In this final part of the Lag and Release Timing series, we give you a simple but very effective drill for improving your golf swing timing and learning the sensations created by swinging a golf club in the most efficient and powerful way possible.
Releasing the golf club, causing the angles between your forearms and the club shaft to increase as the club head accelerates out away from you, is one of the most important factors in a consistent and powerful golf swing.
As we’ve discussed already in this series, the vast majority of golfers (even good ones) release the club too early, they “cast” the club, throwing away too much of the energy created by their golf swing before it can be delivered to the ball.
This early release creates an inefficient impact position where the club face is delivered to the ball with too much loft, the lead wrist is flexed (cupped), the lead arm is often bent, and the golfer is forced to try and rescue the shot with a weak, flippy action with their hands.
Golfers who release the club too early suffer from poor and inconsistent contact with the golf ball, no control over their ball flight, and loss of distance. This is especially true with the longer clubs.
Other golfers have been taught that they should lag the golf club and their hands need to be ahead of the ball through impact, which is correct, but they overdo it, “holding off” the golf club and not releasing it early enough.
There is a common misconception (especially amongst better players) that you need to keep the hands forward for as long as possible. This is fine for a drill, where you are learning to exaggerate a late release in order to fix an early release, but this is not an efficient way to hit a golf ball!
All the lag in the world is useless unless the club is released early enough to create maximal club head speed through impact.
Early or late, if you don’t release the golf club at precisely the right moment then you won’t achieve the ideal impact position, you’ll lose distance, and your ball striking will suffer.
As always, apologies to our leftie friends, but for simplicity these instructions are given for the right handed golfer.
Start with the same practice station that we used in Part I – with our setup sticks in place and a pool noodle “hurdle” exactly one club length behind the ball.
Place a ball in the normal ball position, then roll it directly towards the target. until it is just outside your left foot – see Figure 2, below.
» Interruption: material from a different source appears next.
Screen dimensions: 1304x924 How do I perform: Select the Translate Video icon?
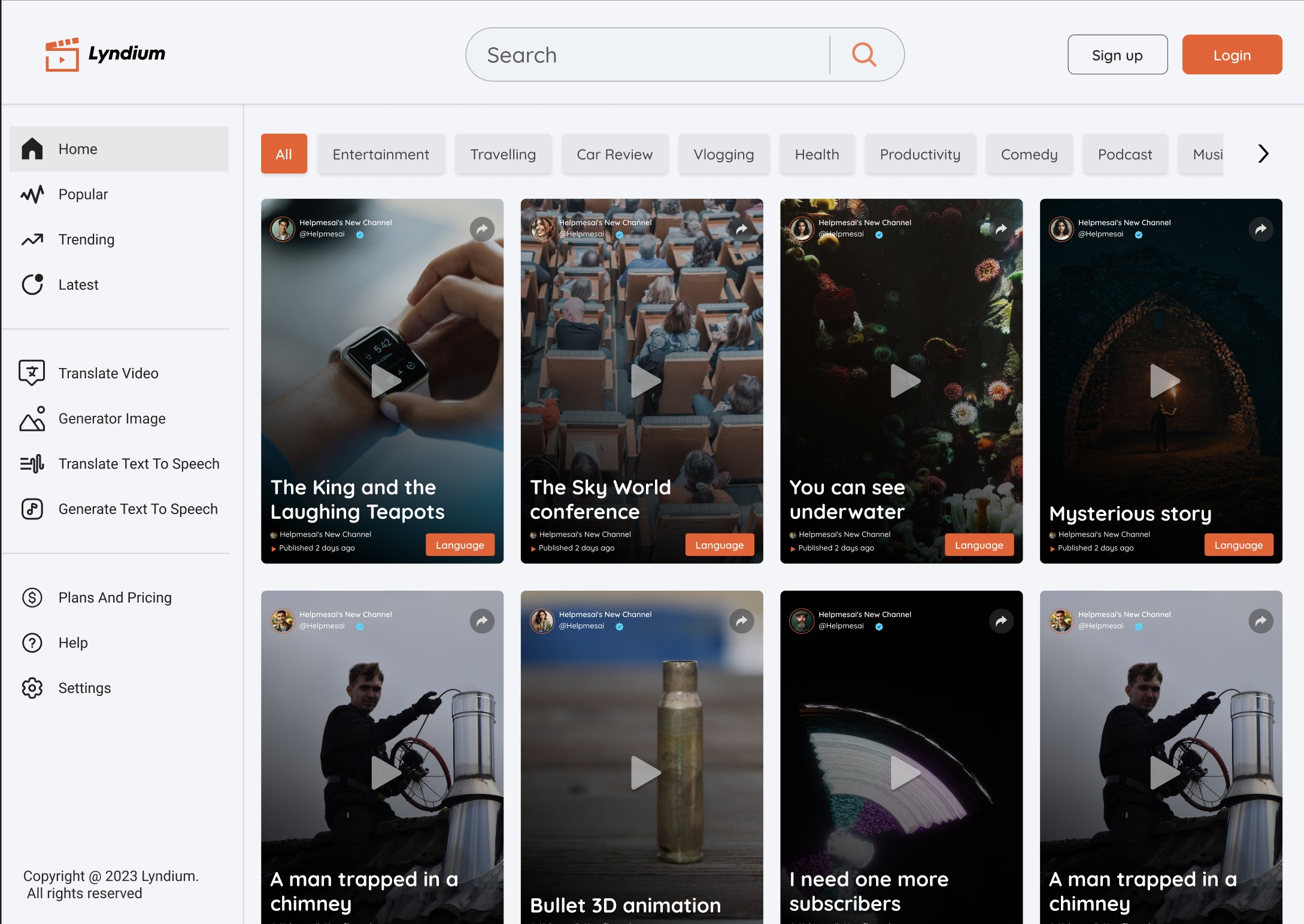click(32, 373)
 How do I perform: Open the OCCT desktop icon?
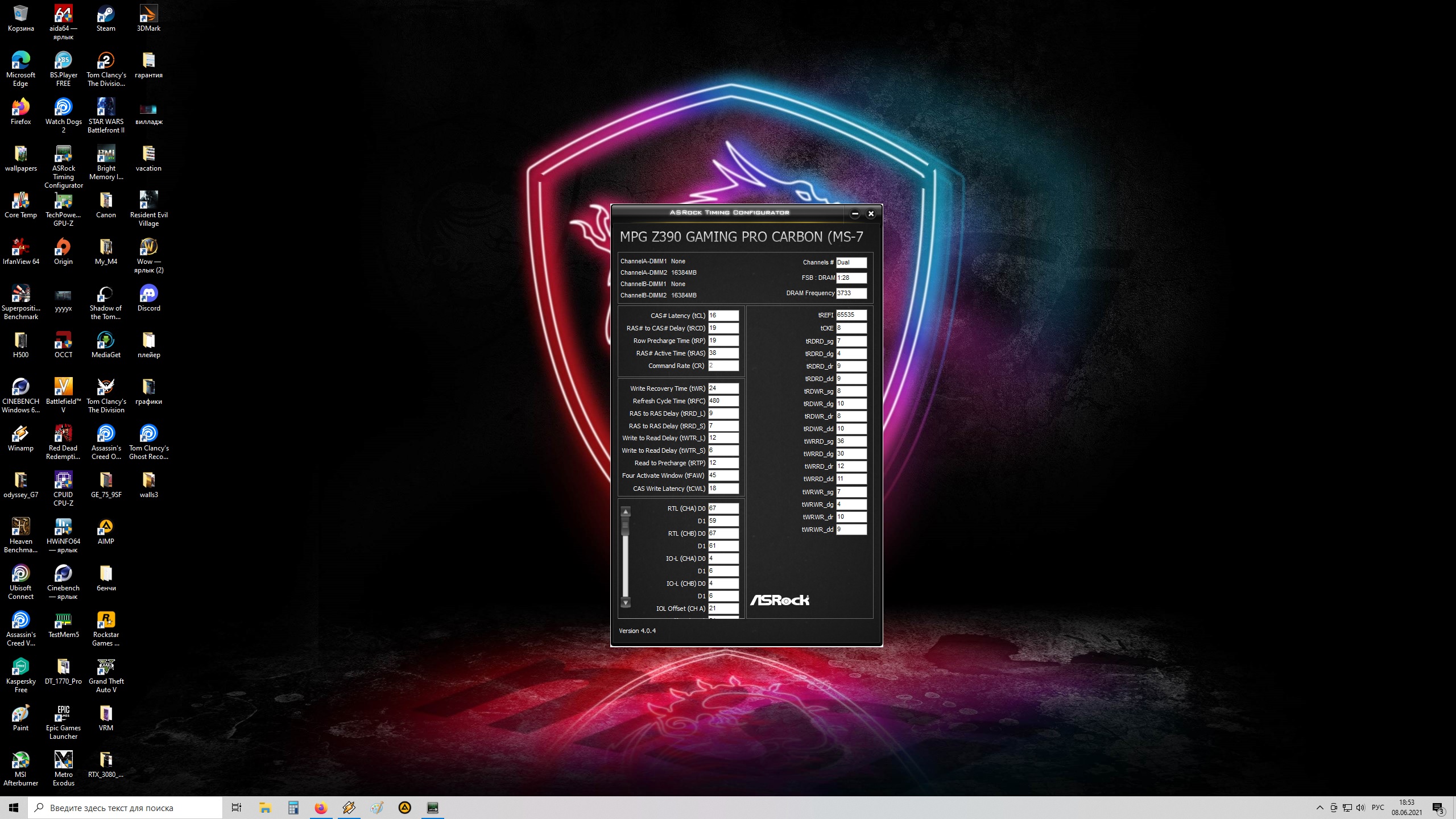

Now take the club in your left hand and place an alignment stick in your fingers, along the right-hand side of the club grip, before completing your grip with your right hand. The alignment stick should be held in line with the club shaft, such that it extends beyond the shaft by about one club length – see Figure 2.
As before, lift the club so that you can rest it lightly on the noodle. You won’t be able to make your normal takeaway, the noodle will be in the way, but move into the correct takeaway position, lifting your hands slightly and turning your shoulders, keeping your arms straight and your left ear level with the back of the ball.
Make a three-quarter swing (see Golf Swing Drill 501 – Downswing: Great Ball Striking), in slow motion at first, and stop when the alignment stick strikes the left side of your torso – see Figures 2 to 4.
If you have released the golf club correctly, the club shaft will be pointing directly at the golf ball at this point – see Figure 4.
If you release the club too early, the club shaft will be pointing too far back – most golfers will find that it’s pointing outside their right foot, at first – see Figure 5.
Even better golfers will probably find that the club shaft is pointing too far back, they are not releasing the golf club as efficiently as possible. You may think that a swing that moves through the position in Figure 5 doesn’t look too bad, but this drill reveals that the release was too early.
And if you release the club too late, the club shaft will be pointing at a point on the target side of the ball, or the alignment stick won’t strike your body until way into the follow-through – see Figure 6.
Keep your left ear level with the back of the normal ball position throughout. Keep your wrists soft and relaxed.
As you swing back and through, the alignment stick and club shaft should be pointing towards the target line throughout.
As you begin to swing down, the end of the alignment stick should move out towards the pool noodle as you lag the golf club (Figure 2), before moving down towards the ground, and the club head should miss the noodle as you swing down – see Figure 3. If you struggle with this, see the Part I and Part II drills.
When the club head passes the noodle, the club shaft should be horizontal and the alignment stick should be pointing directly at the target – see Figure 3. Your shoulders should be level from face on.
You should feel the golf club fully accelerating as you extend through impact, your left shoulder and the club handle working upwards as the club head works down through the ball – see Figure 4.
Once you are able to make fluid swings and consistently strike your torso with the alignment stick at precisely the moment, when the club shaft is pointing at the ball, then step away and hit a few golf balls.
Start with half and then three-quarter swings (see Golf Swing Drill 501 – Downswing: Great Ball Striking), in slow motion at first, trying to point the club shaft at the same point as the drill as the club head passes outside your left foot.
Gradually increase your swing speed, looking for the same sensations that you felt in the drill.
Use mirrors, a video camera and/or an impact bag to check your impact positions, from time to time.
Work on this drill, together with the instruction provided in the downswing section and you will quickly learn what a great golf swing feels like. After just a few sessions you’ll start striking the ball better, more accurately and further than ever before!